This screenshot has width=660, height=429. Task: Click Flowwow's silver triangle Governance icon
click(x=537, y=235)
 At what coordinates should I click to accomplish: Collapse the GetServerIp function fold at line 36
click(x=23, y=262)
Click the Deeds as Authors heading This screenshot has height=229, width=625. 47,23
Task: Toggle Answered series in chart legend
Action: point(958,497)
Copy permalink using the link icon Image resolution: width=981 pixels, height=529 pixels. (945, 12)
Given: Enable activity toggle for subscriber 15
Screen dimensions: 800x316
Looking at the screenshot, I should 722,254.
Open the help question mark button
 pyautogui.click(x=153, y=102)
* * *
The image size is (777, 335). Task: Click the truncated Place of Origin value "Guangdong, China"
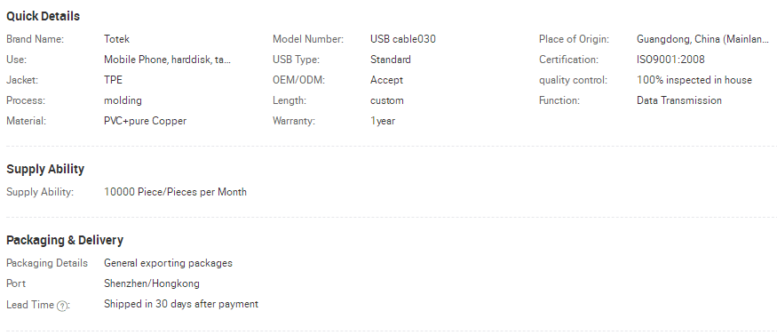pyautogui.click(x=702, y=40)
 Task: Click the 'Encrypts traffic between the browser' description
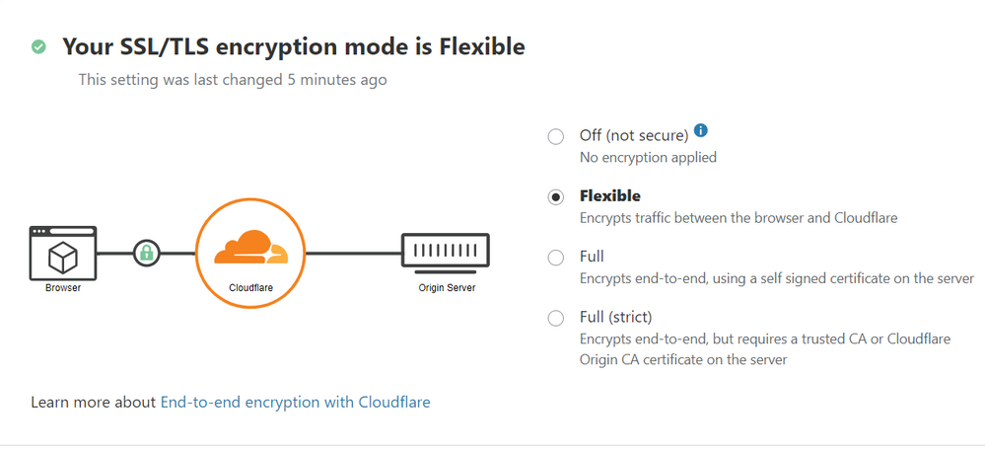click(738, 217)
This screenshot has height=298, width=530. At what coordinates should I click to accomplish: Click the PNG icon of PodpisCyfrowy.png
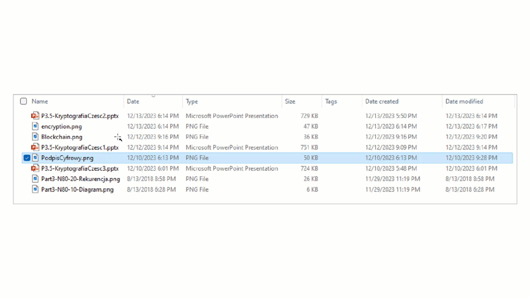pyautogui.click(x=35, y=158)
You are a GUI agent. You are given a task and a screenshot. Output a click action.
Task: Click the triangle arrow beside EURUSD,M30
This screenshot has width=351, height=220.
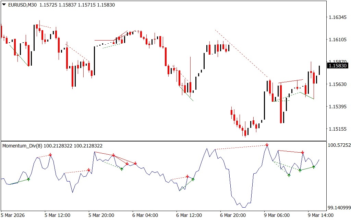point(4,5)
==
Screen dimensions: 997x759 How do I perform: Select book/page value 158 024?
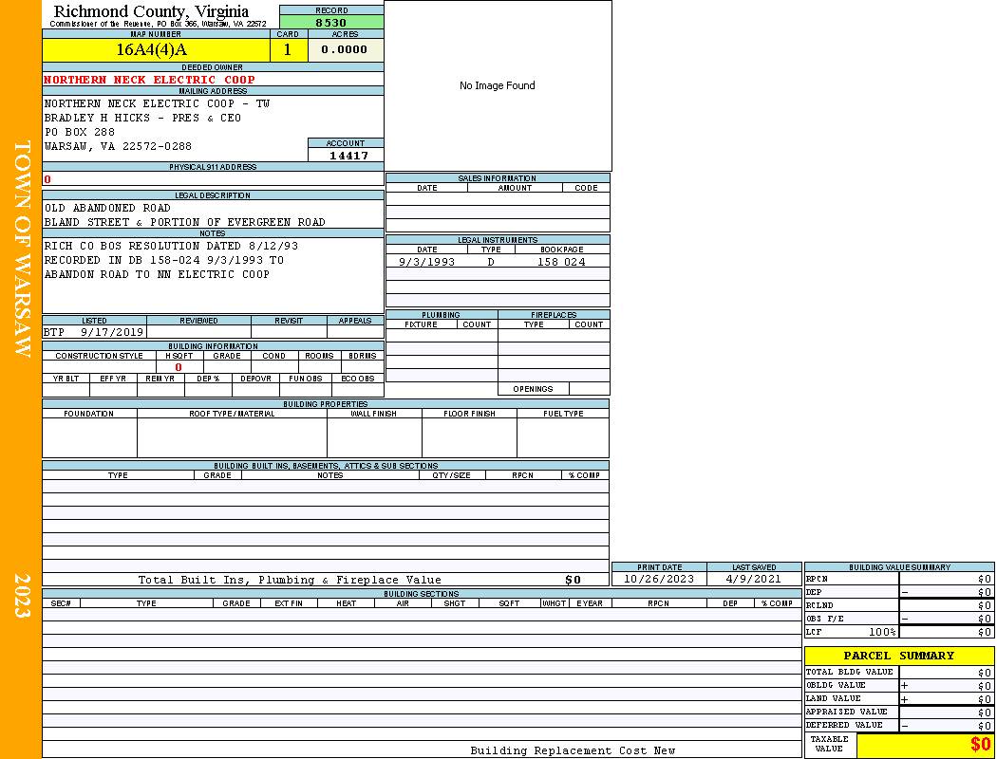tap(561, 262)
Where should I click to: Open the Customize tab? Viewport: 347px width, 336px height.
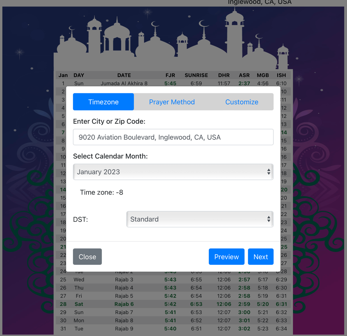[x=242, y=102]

● **EXERCISE OBJECTIVE**:
Return the stretch of data that begins with the line showing "This screenshot has height=298, width=530." and goes on through the line showing "You are a GUI", exactly, with pictures removed.

● **TASK RESULT**:
This screenshot has height=298, width=530. At what coordinates should I click to accomplish: Click the PNG icon of PodpisCyfrowy.png
pyautogui.click(x=35, y=158)
You are a GUI agent. You are given a task and a screenshot. Output a click action.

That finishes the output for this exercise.